EXERCISE DATA:
_ _ _ _ _

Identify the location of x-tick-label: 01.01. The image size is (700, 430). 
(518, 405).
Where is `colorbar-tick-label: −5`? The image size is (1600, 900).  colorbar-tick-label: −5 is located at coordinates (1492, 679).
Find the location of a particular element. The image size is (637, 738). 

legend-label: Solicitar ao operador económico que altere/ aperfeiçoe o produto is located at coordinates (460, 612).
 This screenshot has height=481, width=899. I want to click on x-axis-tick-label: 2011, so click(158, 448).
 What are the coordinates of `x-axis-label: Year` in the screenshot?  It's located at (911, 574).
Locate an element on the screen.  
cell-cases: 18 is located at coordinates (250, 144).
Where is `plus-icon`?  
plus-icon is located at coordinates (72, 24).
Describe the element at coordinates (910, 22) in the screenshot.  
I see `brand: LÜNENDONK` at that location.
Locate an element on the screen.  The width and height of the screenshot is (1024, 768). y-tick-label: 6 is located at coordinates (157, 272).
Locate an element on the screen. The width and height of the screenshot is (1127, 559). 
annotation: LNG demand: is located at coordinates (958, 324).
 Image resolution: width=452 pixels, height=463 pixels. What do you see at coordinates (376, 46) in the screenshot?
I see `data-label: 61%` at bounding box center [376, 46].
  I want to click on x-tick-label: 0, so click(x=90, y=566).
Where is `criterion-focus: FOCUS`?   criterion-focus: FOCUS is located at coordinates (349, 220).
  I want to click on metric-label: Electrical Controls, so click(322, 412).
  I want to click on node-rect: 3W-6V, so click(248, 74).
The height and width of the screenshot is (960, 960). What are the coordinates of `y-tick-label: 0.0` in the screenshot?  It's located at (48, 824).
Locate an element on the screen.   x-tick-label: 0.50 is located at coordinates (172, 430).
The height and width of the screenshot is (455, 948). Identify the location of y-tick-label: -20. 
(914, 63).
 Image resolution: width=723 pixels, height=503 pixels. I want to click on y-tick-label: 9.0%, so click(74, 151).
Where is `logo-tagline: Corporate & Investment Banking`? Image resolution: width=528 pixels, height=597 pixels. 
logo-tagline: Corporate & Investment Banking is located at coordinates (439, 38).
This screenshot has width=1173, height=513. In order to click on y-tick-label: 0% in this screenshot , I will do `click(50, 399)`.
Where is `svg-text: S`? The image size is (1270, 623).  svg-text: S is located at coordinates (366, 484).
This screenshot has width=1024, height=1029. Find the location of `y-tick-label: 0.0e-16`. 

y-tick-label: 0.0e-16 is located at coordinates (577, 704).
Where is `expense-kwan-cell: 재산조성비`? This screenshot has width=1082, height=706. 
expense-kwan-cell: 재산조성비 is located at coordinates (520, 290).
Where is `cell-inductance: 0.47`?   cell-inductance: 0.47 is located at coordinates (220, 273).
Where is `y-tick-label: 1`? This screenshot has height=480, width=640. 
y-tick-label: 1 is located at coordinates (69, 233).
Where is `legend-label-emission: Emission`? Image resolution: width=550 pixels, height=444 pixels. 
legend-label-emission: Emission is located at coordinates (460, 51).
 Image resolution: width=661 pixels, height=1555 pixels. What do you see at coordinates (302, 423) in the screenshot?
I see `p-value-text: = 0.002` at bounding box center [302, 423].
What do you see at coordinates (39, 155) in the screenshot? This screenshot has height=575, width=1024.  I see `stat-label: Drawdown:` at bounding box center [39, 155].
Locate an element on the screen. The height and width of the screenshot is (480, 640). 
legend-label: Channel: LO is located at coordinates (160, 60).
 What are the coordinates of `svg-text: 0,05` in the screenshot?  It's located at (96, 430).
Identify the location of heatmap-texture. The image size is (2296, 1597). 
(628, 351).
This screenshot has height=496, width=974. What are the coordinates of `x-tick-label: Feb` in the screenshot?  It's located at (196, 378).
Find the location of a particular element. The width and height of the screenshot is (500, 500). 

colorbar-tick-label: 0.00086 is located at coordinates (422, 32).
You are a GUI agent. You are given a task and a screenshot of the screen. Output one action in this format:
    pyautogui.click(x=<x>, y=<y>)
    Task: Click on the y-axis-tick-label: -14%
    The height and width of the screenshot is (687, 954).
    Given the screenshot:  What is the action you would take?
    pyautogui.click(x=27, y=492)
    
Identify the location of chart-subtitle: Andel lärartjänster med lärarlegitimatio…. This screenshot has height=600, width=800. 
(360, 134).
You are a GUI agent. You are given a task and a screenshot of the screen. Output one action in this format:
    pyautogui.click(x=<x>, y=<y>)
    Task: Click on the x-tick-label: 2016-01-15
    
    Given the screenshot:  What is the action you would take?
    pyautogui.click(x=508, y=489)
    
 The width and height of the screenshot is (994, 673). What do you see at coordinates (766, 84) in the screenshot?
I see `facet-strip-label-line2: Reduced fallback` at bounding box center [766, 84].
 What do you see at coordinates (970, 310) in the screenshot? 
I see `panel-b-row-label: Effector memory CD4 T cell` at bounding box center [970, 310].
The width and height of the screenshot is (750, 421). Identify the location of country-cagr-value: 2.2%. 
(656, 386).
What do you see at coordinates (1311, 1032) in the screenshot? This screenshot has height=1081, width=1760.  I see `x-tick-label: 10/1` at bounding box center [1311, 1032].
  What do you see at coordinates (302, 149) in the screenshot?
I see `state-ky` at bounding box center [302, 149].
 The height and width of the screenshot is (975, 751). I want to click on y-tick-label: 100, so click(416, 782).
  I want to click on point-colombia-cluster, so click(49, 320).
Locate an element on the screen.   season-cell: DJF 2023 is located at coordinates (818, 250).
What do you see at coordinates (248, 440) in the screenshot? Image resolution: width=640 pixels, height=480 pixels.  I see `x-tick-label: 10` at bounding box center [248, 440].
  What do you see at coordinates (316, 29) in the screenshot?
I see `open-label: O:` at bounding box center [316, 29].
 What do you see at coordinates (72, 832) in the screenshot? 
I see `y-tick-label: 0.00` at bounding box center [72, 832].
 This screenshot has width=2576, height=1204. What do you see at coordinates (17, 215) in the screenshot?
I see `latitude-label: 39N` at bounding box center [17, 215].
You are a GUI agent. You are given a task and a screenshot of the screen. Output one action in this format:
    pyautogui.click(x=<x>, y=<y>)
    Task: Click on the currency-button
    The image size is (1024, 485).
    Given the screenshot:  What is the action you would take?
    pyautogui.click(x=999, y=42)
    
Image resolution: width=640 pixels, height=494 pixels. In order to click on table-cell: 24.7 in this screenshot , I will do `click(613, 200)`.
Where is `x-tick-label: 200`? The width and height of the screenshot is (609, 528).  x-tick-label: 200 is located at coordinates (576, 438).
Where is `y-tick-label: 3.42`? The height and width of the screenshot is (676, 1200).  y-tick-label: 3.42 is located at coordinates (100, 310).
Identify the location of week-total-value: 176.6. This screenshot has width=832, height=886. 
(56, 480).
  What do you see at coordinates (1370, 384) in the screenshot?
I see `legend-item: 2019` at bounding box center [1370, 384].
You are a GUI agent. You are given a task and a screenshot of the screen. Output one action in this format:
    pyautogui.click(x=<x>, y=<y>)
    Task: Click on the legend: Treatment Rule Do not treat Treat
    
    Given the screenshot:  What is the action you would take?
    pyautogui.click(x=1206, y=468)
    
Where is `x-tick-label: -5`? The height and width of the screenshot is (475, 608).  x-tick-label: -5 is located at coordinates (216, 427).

_ _ _ _ _

AIM OF THE TASK:
Reproduce all of the data above verbatim, line for line, with no changes.

TASK SOLUTION:
Identify the location of x-tick-label: 01.01. The image size is (700, 430). 
(518, 405).
Where is `colorbar-tick-label: −5`? The image size is (1600, 900).  colorbar-tick-label: −5 is located at coordinates (1492, 679).
Find the location of a particular element. The image size is (637, 738). 

legend-label: Solicitar ao operador económico que altere/ aperfeiçoe o produto is located at coordinates (460, 612).
 This screenshot has height=481, width=899. I want to click on x-axis-tick-label: 2011, so click(158, 448).
 What are the coordinates of `x-axis-label: Year` in the screenshot?  It's located at (911, 574).
Locate an element on the screen.  
cell-cases: 18 is located at coordinates (250, 144).
Where is `plus-icon`?  
plus-icon is located at coordinates (72, 24).
Describe the element at coordinates (910, 22) in the screenshot.  
I see `brand: LÜNENDONK` at that location.
Locate an element on the screen.  The width and height of the screenshot is (1024, 768). y-tick-label: 6 is located at coordinates (157, 272).
Locate an element on the screen. The width and height of the screenshot is (1127, 559). 
annotation: LNG demand: is located at coordinates (958, 324).
 Image resolution: width=452 pixels, height=463 pixels. What do you see at coordinates (376, 46) in the screenshot?
I see `data-label: 61%` at bounding box center [376, 46].
  I want to click on x-tick-label: 0, so click(x=90, y=566).
Where is `criterion-focus: FOCUS`?   criterion-focus: FOCUS is located at coordinates (349, 220).
  I want to click on metric-label: Electrical Controls, so click(322, 412).
  I want to click on node-rect: 3W-6V, so click(248, 74).
The height and width of the screenshot is (960, 960). What are the coordinates of `y-tick-label: 0.0` in the screenshot?  It's located at (48, 824).
Locate an element on the screen.   x-tick-label: 0.50 is located at coordinates (172, 430).
The height and width of the screenshot is (455, 948). Identify the location of y-tick-label: -20. 
(914, 63).
 Image resolution: width=723 pixels, height=503 pixels. I want to click on y-tick-label: 9.0%, so click(74, 151).
Where is `logo-tagline: Corporate & Investment Banking`? Image resolution: width=528 pixels, height=597 pixels. 
logo-tagline: Corporate & Investment Banking is located at coordinates (439, 38).
This screenshot has width=1173, height=513. In order to click on y-tick-label: 0% in this screenshot , I will do `click(50, 399)`.
Where is `svg-text: S`? The image size is (1270, 623).  svg-text: S is located at coordinates (366, 484).
This screenshot has width=1024, height=1029. Find the location of `y-tick-label: 0.0e-16`. 

y-tick-label: 0.0e-16 is located at coordinates (577, 704).
Where is `expense-kwan-cell: 재산조성비`? This screenshot has width=1082, height=706. 
expense-kwan-cell: 재산조성비 is located at coordinates (520, 290).
Where is `cell-inductance: 0.47`?   cell-inductance: 0.47 is located at coordinates (220, 273).
Where is `y-tick-label: 1`? This screenshot has height=480, width=640. 
y-tick-label: 1 is located at coordinates (69, 233).
Where is `legend-label-emission: Emission`? Image resolution: width=550 pixels, height=444 pixels. 
legend-label-emission: Emission is located at coordinates (460, 51).
 Image resolution: width=661 pixels, height=1555 pixels. What do you see at coordinates (302, 423) in the screenshot?
I see `p-value-text: = 0.002` at bounding box center [302, 423].
What do you see at coordinates (39, 155) in the screenshot? This screenshot has height=575, width=1024.  I see `stat-label: Drawdown:` at bounding box center [39, 155].
Locate an element on the screen. The height and width of the screenshot is (480, 640). 
legend-label: Channel: LO is located at coordinates (160, 60).
 What are the coordinates of `svg-text: 0,05` in the screenshot?  It's located at (96, 430).
Identify the location of heatmap-texture. The image size is (2296, 1597). 
(628, 351).
This screenshot has height=496, width=974. What are the coordinates of `x-tick-label: Feb` in the screenshot?  It's located at (196, 378).
Find the location of a particular element. The width and height of the screenshot is (500, 500). 

colorbar-tick-label: 0.00086 is located at coordinates (422, 32).
You are a GUI agent. You are given a task and a screenshot of the screen. Output one action in this format:
    pyautogui.click(x=<x>, y=<y>)
    Task: Click on the y-axis-tick-label: -14%
    The height and width of the screenshot is (687, 954).
    Given the screenshot:  What is the action you would take?
    pyautogui.click(x=27, y=492)
    
Identify the location of chart-subtitle: Andel lärartjänster med lärarlegitimatio…. This screenshot has height=600, width=800. 
(360, 134).
You are a GUI agent. You are given a task and a screenshot of the screen. Output one action in this format:
    pyautogui.click(x=<x>, y=<y>)
    Task: Click on the x-tick-label: 2016-01-15
    
    Given the screenshot:  What is the action you would take?
    pyautogui.click(x=508, y=489)
    
 The width and height of the screenshot is (994, 673). What do you see at coordinates (766, 84) in the screenshot?
I see `facet-strip-label-line2: Reduced fallback` at bounding box center [766, 84].
 What do you see at coordinates (970, 310) in the screenshot? 
I see `panel-b-row-label: Effector memory CD4 T cell` at bounding box center [970, 310].
The width and height of the screenshot is (750, 421). Identify the location of country-cagr-value: 2.2%. 
(656, 386).
What do you see at coordinates (1311, 1032) in the screenshot? This screenshot has height=1081, width=1760.  I see `x-tick-label: 10/1` at bounding box center [1311, 1032].
  What do you see at coordinates (302, 149) in the screenshot?
I see `state-ky` at bounding box center [302, 149].
 The height and width of the screenshot is (975, 751). I want to click on y-tick-label: 100, so click(416, 782).
  I want to click on point-colombia-cluster, so click(49, 320).
Locate an element on the screen.   season-cell: DJF 2023 is located at coordinates (818, 250).
What do you see at coordinates (248, 440) in the screenshot? Image resolution: width=640 pixels, height=480 pixels.  I see `x-tick-label: 10` at bounding box center [248, 440].
  What do you see at coordinates (316, 29) in the screenshot?
I see `open-label: O:` at bounding box center [316, 29].
 What do you see at coordinates (72, 832) in the screenshot? 
I see `y-tick-label: 0.00` at bounding box center [72, 832].
 This screenshot has width=2576, height=1204. What do you see at coordinates (17, 215) in the screenshot?
I see `latitude-label: 39N` at bounding box center [17, 215].
You are a GUI agent. You are given a task and a screenshot of the screen. Output one action in this format:
    pyautogui.click(x=<x>, y=<y>)
    Task: Click on the currency-button
    The image size is (1024, 485).
    Given the screenshot:  What is the action you would take?
    pyautogui.click(x=999, y=42)
    
Image resolution: width=640 pixels, height=494 pixels. In order to click on table-cell: 24.7 in this screenshot , I will do `click(613, 200)`.
Where is `x-tick-label: 200`? The width and height of the screenshot is (609, 528).  x-tick-label: 200 is located at coordinates (576, 438).
Where is `y-tick-label: 3.42`? The height and width of the screenshot is (676, 1200).  y-tick-label: 3.42 is located at coordinates (100, 310).
Identify the location of week-total-value: 176.6. This screenshot has width=832, height=886. 
(56, 480).
  What do you see at coordinates (1370, 384) in the screenshot?
I see `legend-item: 2019` at bounding box center [1370, 384].
You are a GUI agent. You are given a task and a screenshot of the screen. Output one action in this format:
    pyautogui.click(x=<x>, y=<y>)
    Task: Click on the legend: Treatment Rule Do not treat Treat
    
    Given the screenshot:  What is the action you would take?
    pyautogui.click(x=1206, y=468)
    
Where is `x-tick-label: -5`? The height and width of the screenshot is (475, 608).  x-tick-label: -5 is located at coordinates (216, 427).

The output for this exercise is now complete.